A Marine Hydrographic Station Networks Intrusion Detection Method Based on LCVAE and CNN-BiLSTM

Abstract

Marine sensors are highly vulnerable to illegal access network attacks. Moreover, the nation’s meteorological and hydrological information is at ever-increasing risk, which calls for a prompt and in depth analysis of the network behavior and traffic to detect network attacks. Network attacks are becoming more diverse, with a large number of rare and even unknown types of attacks appearing. This results in traditional-machine-learning (ML)-based network intrusion detection (NID) methods performing weakly due to the lack of training samples. This paper proposes an NID method combining the log-cosh conditional variational autoencoder (LCVAE) with convolutional the bi-directional long short-term memory neural network (LCVAE-CBiLSTM) based on deep learning (DL).
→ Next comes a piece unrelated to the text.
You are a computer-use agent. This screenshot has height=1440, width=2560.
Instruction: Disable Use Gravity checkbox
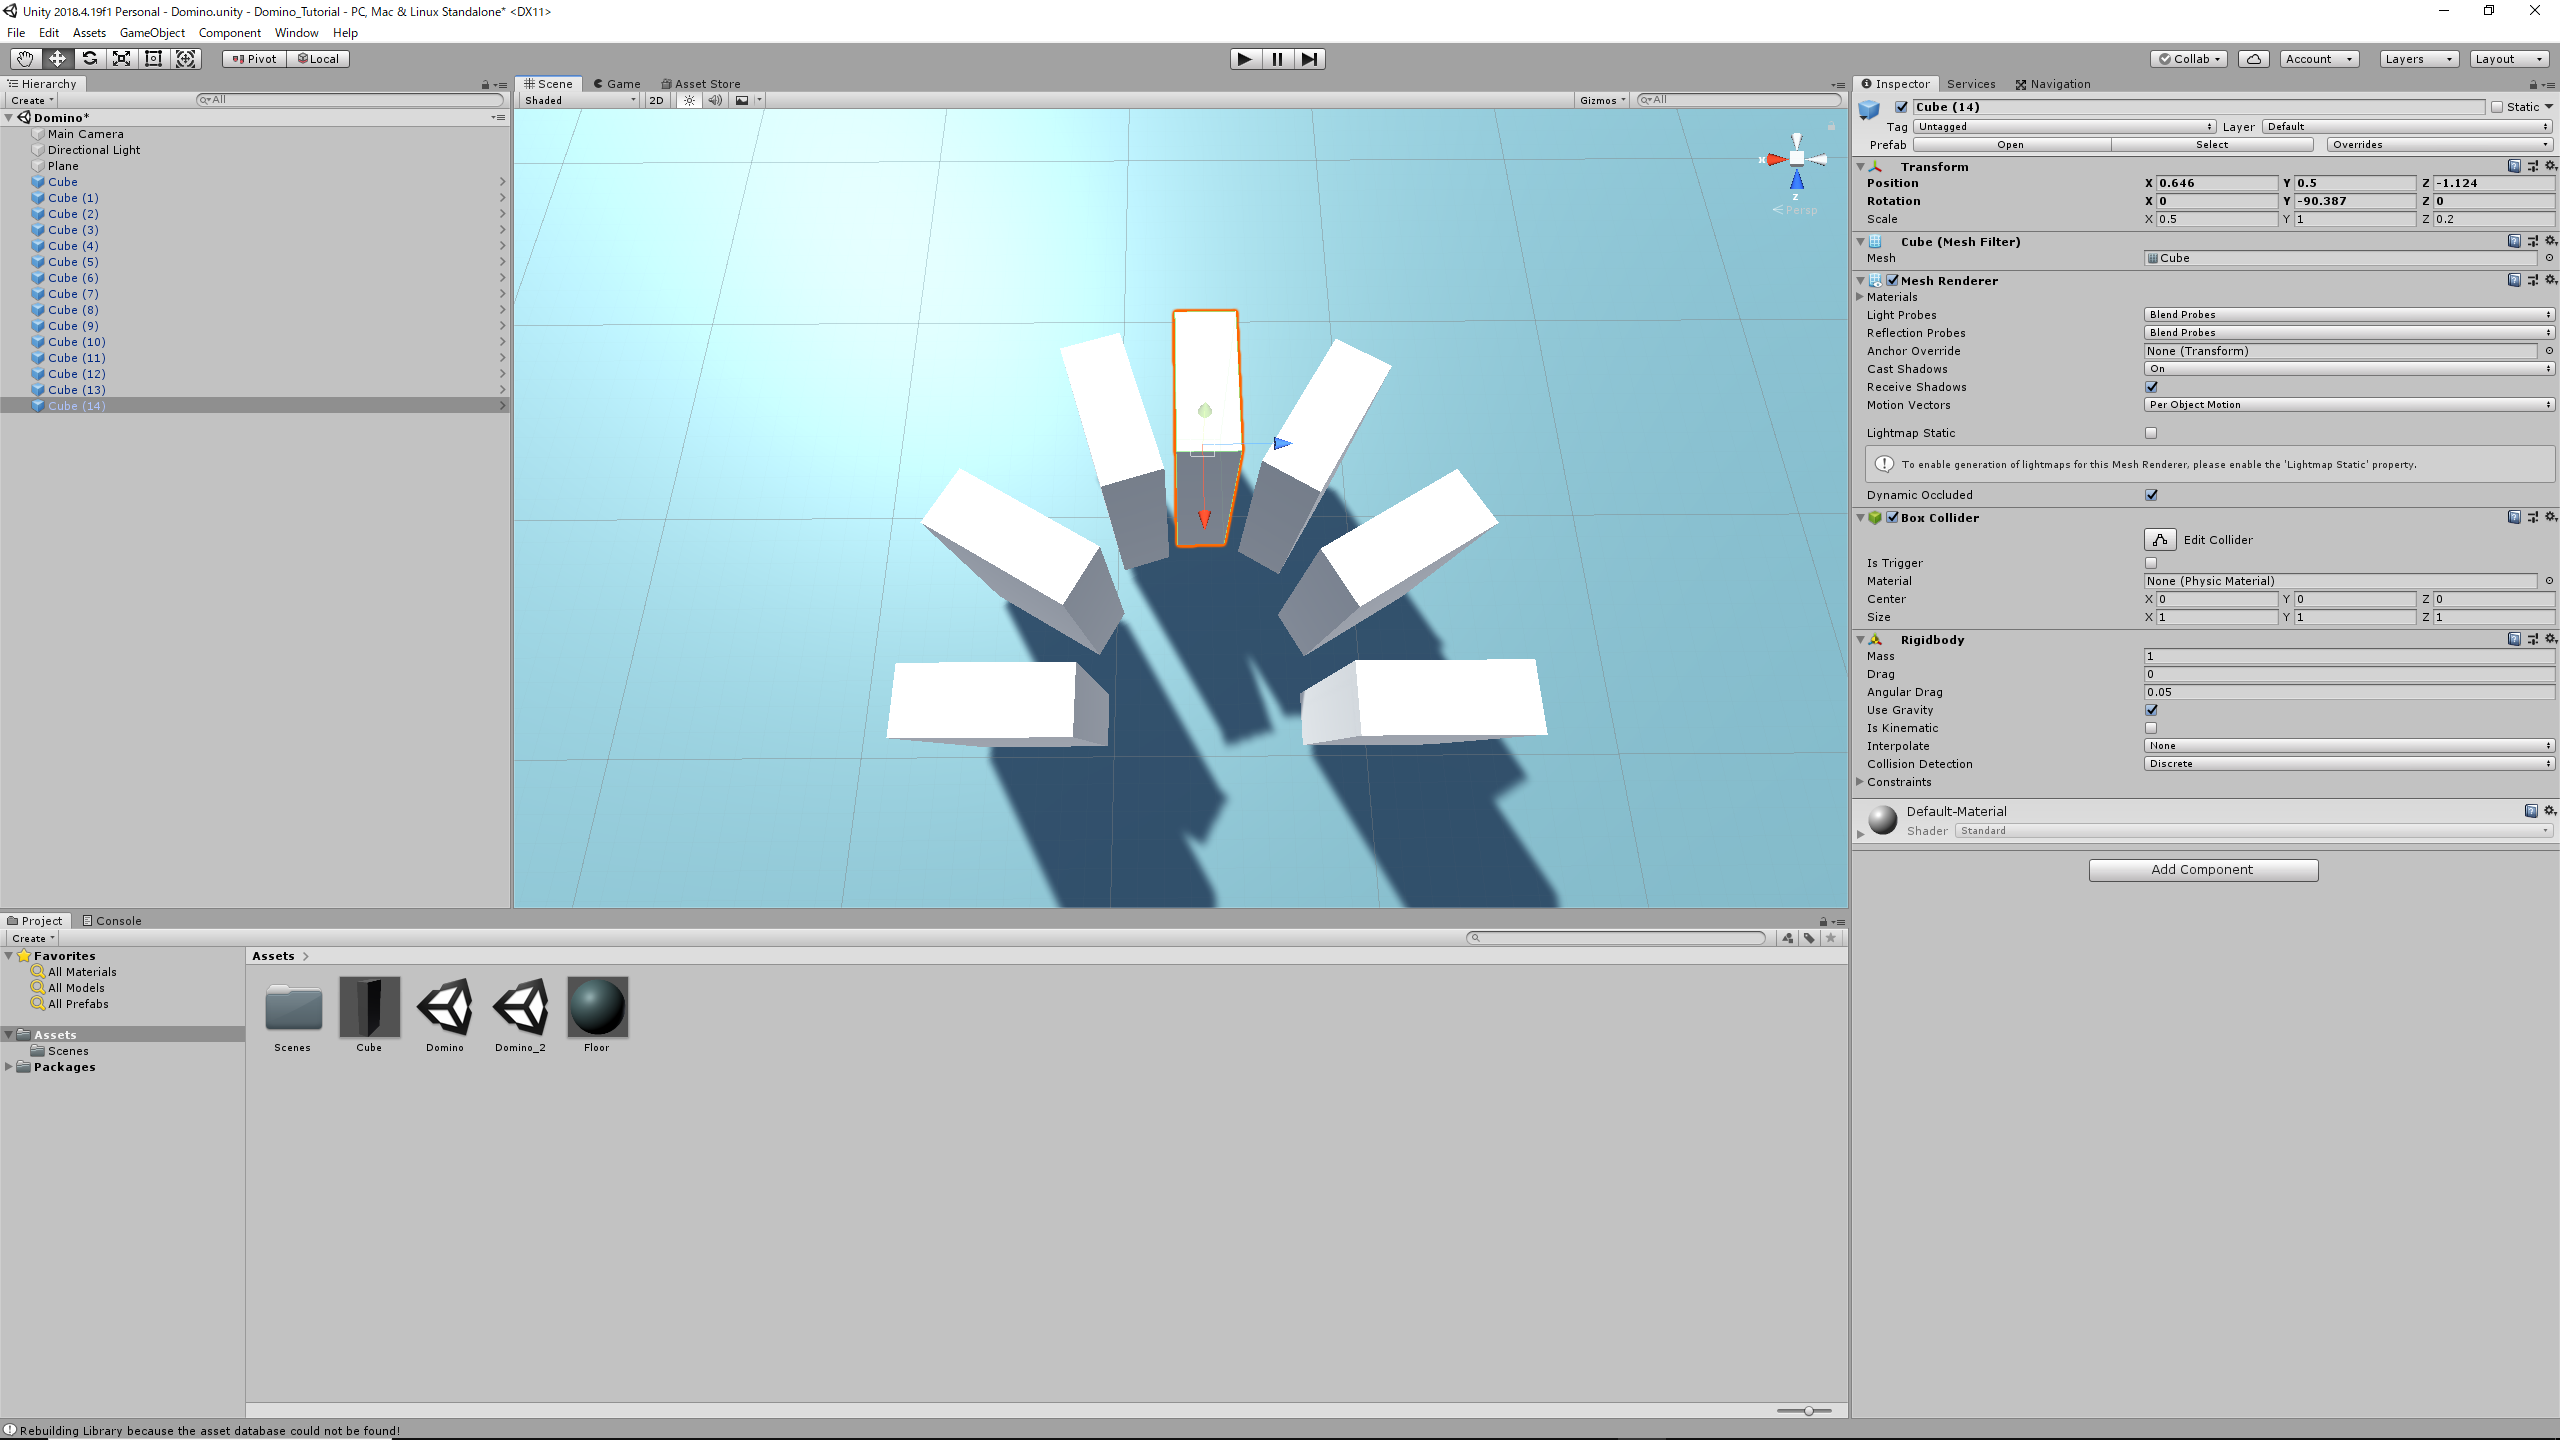(2151, 710)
It can generate virtual samples with specific labels and extract more significant attack features from the monitored traffic data. A reconstructed loss term based on the log-cosh model is introduced into the conditional autoencoder. From it, the virtual samples are able to inherit the discrete attack data and enhance the potential features of the imbalance attack type. Then, a hybrid feature extraction model is proposed by combining the CNN and BiLSTM to tackle the attack’s spatial and temporal features. The following experiments evaluated the proposed method’s performance on the NSL-KDD dataset. The results demonstrated that the LCVAE-CBiLSTM obtained better results than state-of-the-art works, where the accuracy, F1-score, recall, and FAR were 87.30%, 87.89%, 80.89%, and 4.36%. The LCVAE-CBiLSTM effectively improves the detection rate of a few classes of samples and enhances the NID performance.